L’impact du bâtiment dans le changement climatique

Le poids du Bâtiment

Des émissions en hausse

Le secteur du Bâtiment pèse pour près de 20 % dans l'émission des gaz à effet de serre évoluant dans le mauvais sens depuis 15 ans. En effet, alors que l'Industrie et l'Agriculture ont vu une nette régression respectivement de -22 % et -10 % dans le volume total d'émissions, le Bâtiment a progressé de 22 %, presque autant que les transports qui sont à 23 %.

 
Secteur     Transports    Industrie Bâtiment    Agriculture   Energie/
Production  
Déchets 

% des émissions de gaz à effet de serre (GES) en millions de tonnes

26 % 20 % 19 % 19 % 13 % 3 %

Evolution 1990/2004

+23 % – 22 % + 22 % – 10% – 9 % – 8 %

Source : plan climat actualisé 2006

Pourquoi un logement émet-il des gaz à effet de serre (GES) ?
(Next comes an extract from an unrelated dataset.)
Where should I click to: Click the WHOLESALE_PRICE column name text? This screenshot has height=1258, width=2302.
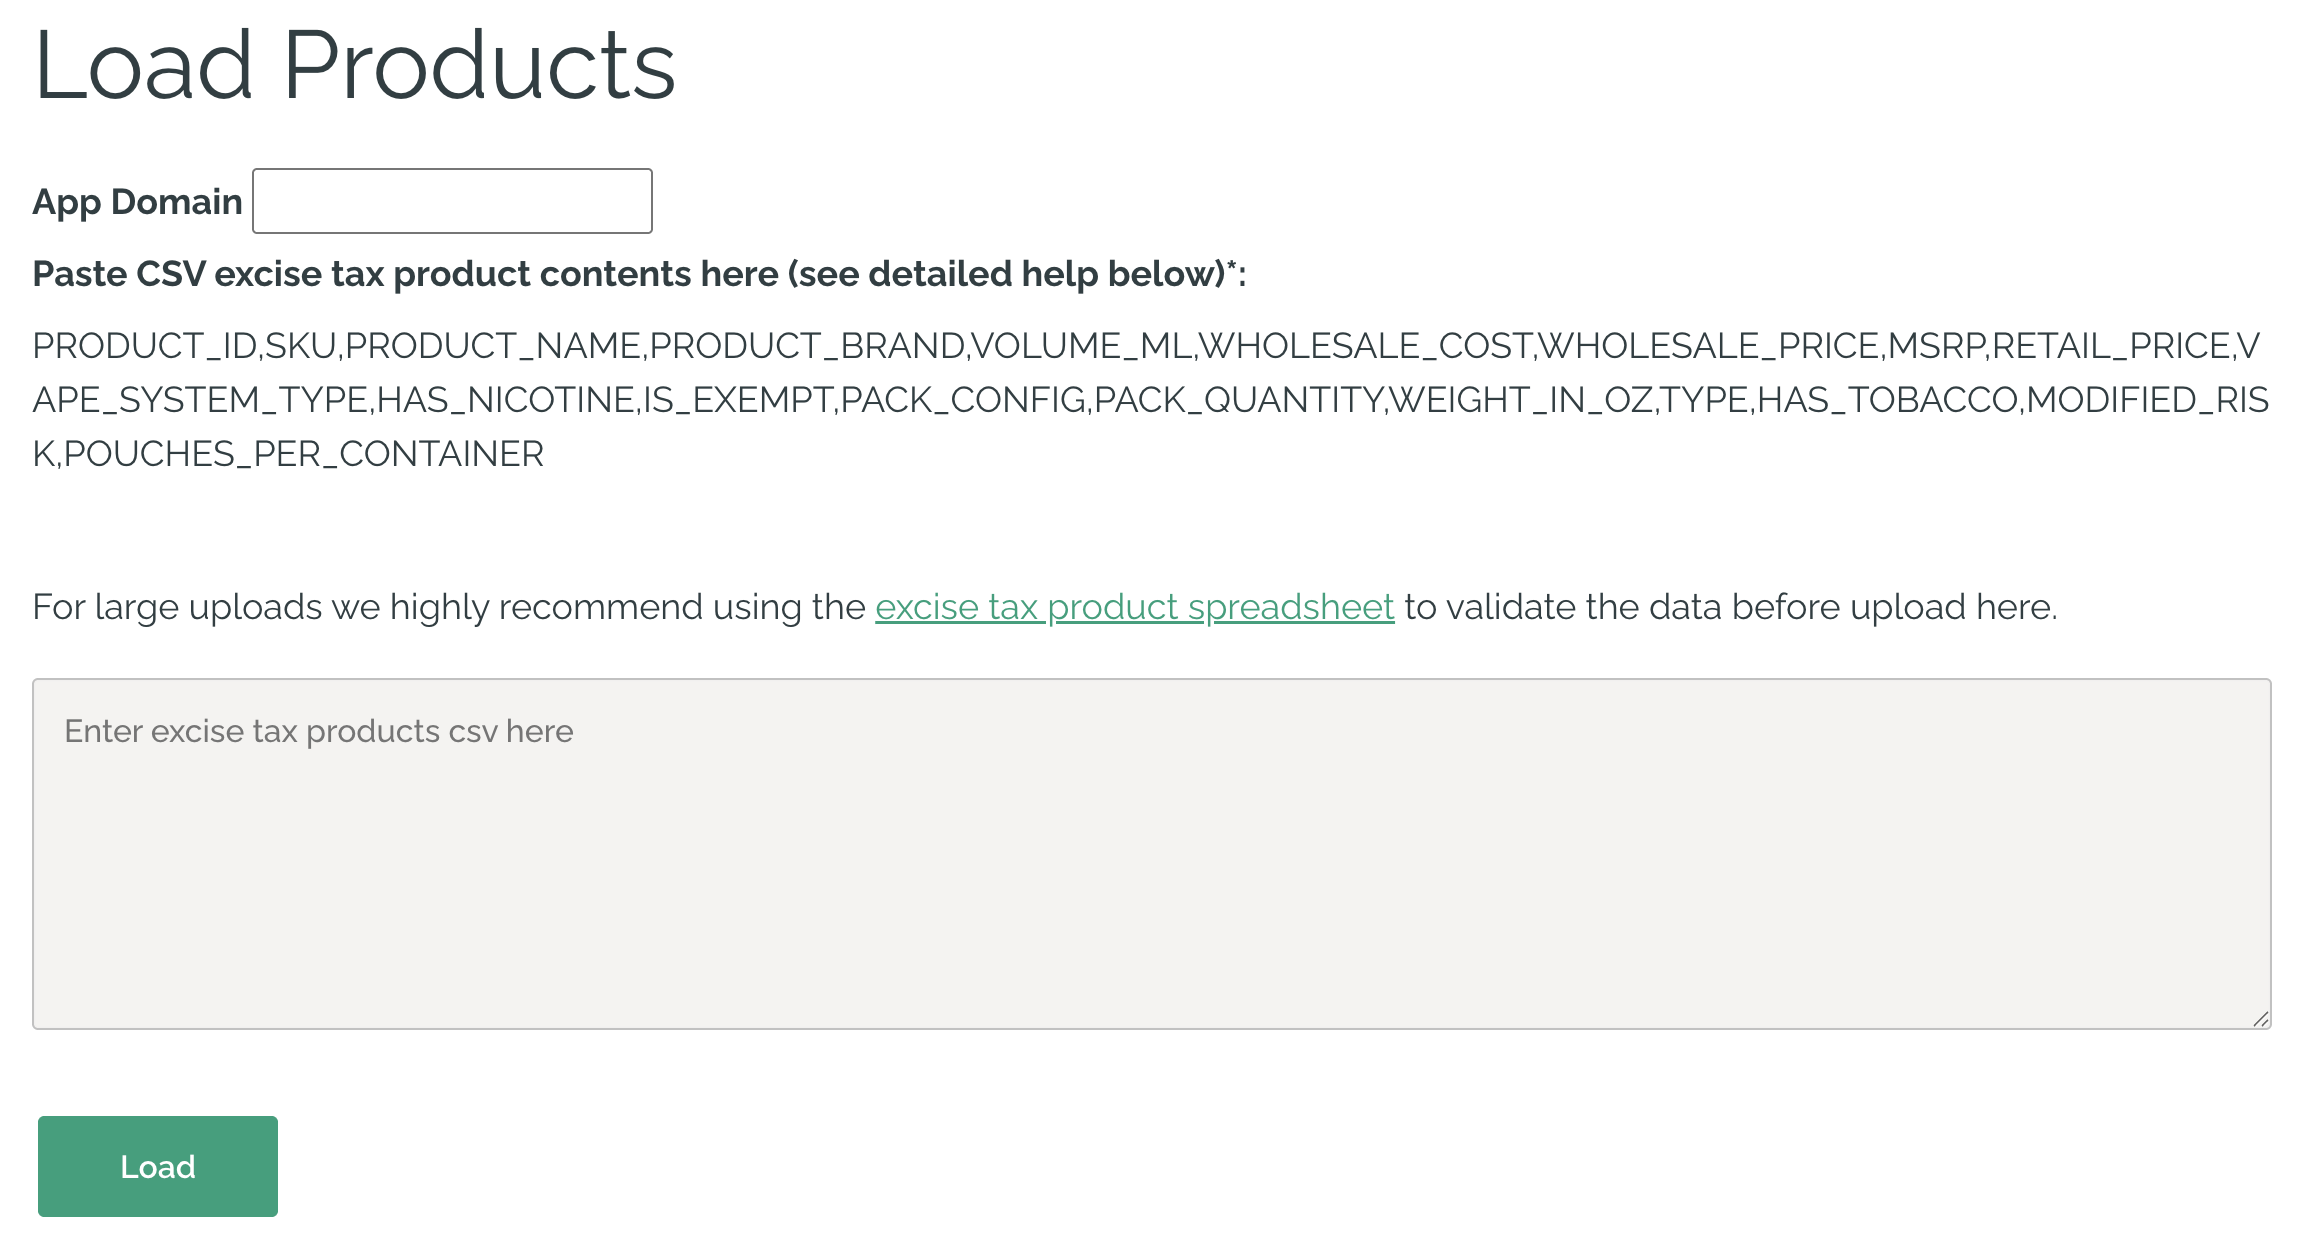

Au cœur du secteur du Bâtiment, les logements des particuliers sont responsables d'environ 2/3 des rejets de GES. Certes, la production d'eau chaude sanitaire et de chauffage est responsable de 80 % de la consommation d'énergie d'un logement, mais à cela viennent s'ajouter les émissions « invisibles » issues :
– de l'énergie nécessaire à la fabrication des matériaux du logement (énergie grise) ;
– des gaz à effet de serre émis lors du chantier, notamment lorsque les matériaux sont acheminés sur de longues distances ;
– des systèmes de climatisation qui laissent échapper des gaz fluorés dont l'impact sur l'effet de serre est de 1 000 à 8 000 fois supérieur à celui du CO2.

 
Chauffage    Eau chaude sanitaire  Cuisson   Eclairages
et usages spécifiques 
70 % 10 % 7 % 7 %

Objectif « maison passive »…

La maison passive consomme très peu d'énergie. C'est une maison quasiment autonome pour ses besoins de chauffage. Elle offre toute l'année une température ambiante agréable, sans mise en œuvre d'un système de chauffage conventionnel. Pour y parvenir, elle utilise :
– les apports solaires,
– les apports métaboliques des habitants et des équipements, qui chauffent toujours un peu.
Ces apports sont ensuite optimisés par une bonne qualité d'isolation.
Pour être conforme au standard de bâtiment passif, les besoins de chauffage doivent être inférieurs à 15 kWh/m2 par an (soit 20 fois moins qu'un logement français moyen) et les besoins en énergie primaire (chauffage, énergie pour chauffer l'eau, électricité…) doivent être inférieurs à 50kWh/m² par an.

Encore mieux : la « maison positive »

Non seulement la maison dite « positive » ne consomme pas d'énergie mais elle en produit. En effet, en ajoutant des dispositifs de captage d'énergies renouvelables (solaire, éolien par exemple), il est possible de générer un bilan énergétique annuel nul ou, mieux encore, d'avoir des bâtiments qui produisent plus d'énergie qu'ils n'en consomment : on parle alors de maison « à énergie positive ».
Pour cela, il faut :
– optimiser le rapport volume/surface de l'habitation. La compacité est en effet une caractéristique marquante des maisons à faible consommation énergétique.
– renforcer l'isolation thermique (toitures, murs, planchers) et éradiquer les ponts thermiques. Le renforcement de l'isolation thermique se traduit alors généralement par une augmentation de l'épaisseur de la couche d'isolant. Dans le neuf et parfois pour les toitures dans l'ancien, ces épaisseurs sont envisagées sans difficulté. En ce qui concerne la rénovation des bâtiments existants, apparaissent de nouvelles solutions techniques : matériaux isolants plus performants, nouveaux procédés d'isolation, etc.,
– éliminer les défauts d'étanchéité qui laissent pénétrer les courants d'air froid.